Sandro, ao centro, ao lado da mulher e dos três filhos: Júnior, à esquerda; Saulo e Samuel, à direita  - Arquivo pessoal
Sandro, ao centro, ao lado da mulher e dos três filhos: Júnior, à esquerda; Saulo e Samuel, à direita Imagem: Arquivo pessoal
do UOL

Do UOL, em São Paulo

26/09/2024 05h30

O mecânico Sandro Andrade, 57, e a esposa Maria, 62, convivem diariamente com as dores do luto e com um mistério.
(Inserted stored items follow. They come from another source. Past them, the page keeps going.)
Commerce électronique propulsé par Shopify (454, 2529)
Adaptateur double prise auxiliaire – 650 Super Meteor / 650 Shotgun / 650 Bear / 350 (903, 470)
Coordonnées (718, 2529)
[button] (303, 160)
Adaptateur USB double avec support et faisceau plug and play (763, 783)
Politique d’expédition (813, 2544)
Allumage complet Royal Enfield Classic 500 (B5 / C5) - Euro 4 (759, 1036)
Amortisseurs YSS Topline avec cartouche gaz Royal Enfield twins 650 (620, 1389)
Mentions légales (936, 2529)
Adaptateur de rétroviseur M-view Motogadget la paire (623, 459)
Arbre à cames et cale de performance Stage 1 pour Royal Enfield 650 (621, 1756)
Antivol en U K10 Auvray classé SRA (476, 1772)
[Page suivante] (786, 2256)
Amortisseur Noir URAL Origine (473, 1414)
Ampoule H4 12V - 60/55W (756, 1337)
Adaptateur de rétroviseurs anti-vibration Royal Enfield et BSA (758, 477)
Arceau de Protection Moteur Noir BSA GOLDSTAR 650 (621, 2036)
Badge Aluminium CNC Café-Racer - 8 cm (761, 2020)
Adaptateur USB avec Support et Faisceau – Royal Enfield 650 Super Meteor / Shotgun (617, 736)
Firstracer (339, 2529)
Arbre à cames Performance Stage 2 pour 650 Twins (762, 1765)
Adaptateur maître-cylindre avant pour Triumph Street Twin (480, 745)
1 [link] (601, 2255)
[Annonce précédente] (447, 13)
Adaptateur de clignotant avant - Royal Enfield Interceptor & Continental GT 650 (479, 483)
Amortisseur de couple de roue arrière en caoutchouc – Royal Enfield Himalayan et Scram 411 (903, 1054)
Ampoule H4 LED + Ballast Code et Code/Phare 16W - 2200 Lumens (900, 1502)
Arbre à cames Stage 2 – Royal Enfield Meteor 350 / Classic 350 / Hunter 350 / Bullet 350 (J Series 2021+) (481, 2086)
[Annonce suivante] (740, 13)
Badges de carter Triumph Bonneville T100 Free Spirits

Eles tiveram quatro filhos, mas perderam dois: em 1988, Sheila nasceu prematura e morreu com apenas 12 horas de vida. Já Saulo morreu em 2013, aos 23 anos, por suicídio.

Há 7 anos, o drama da família cresceu: o filho caçula, Samuel Gustavo, desapareceu aos 19 anos depois de ir a uma festa perto de onde morava, no Grajaú, zona sul da cidade de São Paulo.

Desde então, a vida do casal e do filho mais velho segue à espera de notícias, que nunca chegam.

Minha terapia, quando eu não estava aguentando mais, era pegar o carro e ir para as buscas. Isso limpava, lavava a minha alma.
Sandro Andrade

A formação da família

Depois que Sheila nasceu e morreu logo após o parto, o casal acreditava que não conseguiria ter mais filhos. "Mas dois anos depois veio o Saulo", lembra o pai.

O filho mais velho "estava fazendo faculdade, era professor de computação desde os 16 anos, muito religioso, tocava violão na igreja. Sempre muito alegre", contou ao UOL.

Sandro conta que sempre teve uma relação de amizade com os filhos, especialmente com o mais velho. Saulo tinha diabetes desde os 14 anos e usava insulina.

Poucos dias antes de morrer descobriu um glaucoma —doença que afeta o nervo óptico e pode levar à cegueira.

"Ele tinha feito uma bateria de exames e deu princípio da doença. A chefe dele comentou comigo que, dias antes do acontecido, chegou a encontrá-lo em uma sala, de olho fechado e luz apagada. Ela perguntou o que estava acontecendo e ele falou: 'Eu tenho muito medo de perder a minha visão e a minha inteligência'."

O filho "nunca demonstrou depressão", segundo o pai, e morreu em 19 de fevereiro de 2013 —depois disso, a família mergulhou no luto.

Desaparecimento sem explicação

Quase cinco anos depois, em 9 de dezembro de 2017, veio o novo baque: o desaparecimento de Samuel.

O pai conta que o filho mais velho e o caçula tinham personalidades opostas: um era extrovertido; o outro, muito tímido.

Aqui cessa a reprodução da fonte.